WHAT YOU HAVE TO DO: Reproduce, word for word, every line starting at the line that contains "Task: Expand the Open ticket status dropdown" and ending with the final line of the entries.

Stored data entries
================================

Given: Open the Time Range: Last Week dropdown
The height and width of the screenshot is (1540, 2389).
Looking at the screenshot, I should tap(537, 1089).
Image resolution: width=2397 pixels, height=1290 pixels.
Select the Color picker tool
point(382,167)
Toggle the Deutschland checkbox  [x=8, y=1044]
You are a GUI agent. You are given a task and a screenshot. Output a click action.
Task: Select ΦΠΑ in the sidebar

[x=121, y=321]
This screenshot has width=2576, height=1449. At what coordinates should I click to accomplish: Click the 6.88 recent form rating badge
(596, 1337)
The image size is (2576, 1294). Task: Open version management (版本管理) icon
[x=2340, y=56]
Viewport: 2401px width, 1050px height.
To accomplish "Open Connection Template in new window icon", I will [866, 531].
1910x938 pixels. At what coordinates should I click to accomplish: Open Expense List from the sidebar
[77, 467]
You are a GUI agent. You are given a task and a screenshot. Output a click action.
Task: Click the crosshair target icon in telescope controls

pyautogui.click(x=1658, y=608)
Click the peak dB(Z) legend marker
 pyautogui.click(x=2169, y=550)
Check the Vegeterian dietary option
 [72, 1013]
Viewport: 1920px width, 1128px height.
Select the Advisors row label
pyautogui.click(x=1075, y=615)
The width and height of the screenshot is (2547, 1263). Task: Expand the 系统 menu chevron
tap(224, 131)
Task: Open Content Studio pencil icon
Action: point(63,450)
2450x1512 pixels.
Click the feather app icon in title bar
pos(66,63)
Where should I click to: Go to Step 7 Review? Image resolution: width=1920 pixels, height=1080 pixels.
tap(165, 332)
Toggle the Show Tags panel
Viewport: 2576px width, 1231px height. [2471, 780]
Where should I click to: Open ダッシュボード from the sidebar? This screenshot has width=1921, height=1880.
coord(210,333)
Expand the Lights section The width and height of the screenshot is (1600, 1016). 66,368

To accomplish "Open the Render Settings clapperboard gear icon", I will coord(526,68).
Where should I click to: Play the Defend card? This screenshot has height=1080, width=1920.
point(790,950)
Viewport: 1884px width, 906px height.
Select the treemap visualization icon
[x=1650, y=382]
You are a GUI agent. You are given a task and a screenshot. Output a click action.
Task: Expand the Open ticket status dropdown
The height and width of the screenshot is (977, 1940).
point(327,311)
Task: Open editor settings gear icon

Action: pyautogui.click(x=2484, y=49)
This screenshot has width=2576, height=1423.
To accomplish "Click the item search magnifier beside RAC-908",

================================

WRITTEN RESPONSE:
Task: Expand the Open ticket status dropdown
The height and width of the screenshot is (977, 1940).
point(327,311)
Task: Open editor settings gear icon

Action: pyautogui.click(x=2484, y=49)
This screenshot has width=2576, height=1423.
To accomplish "Click the item search magnifier beside RAC-908",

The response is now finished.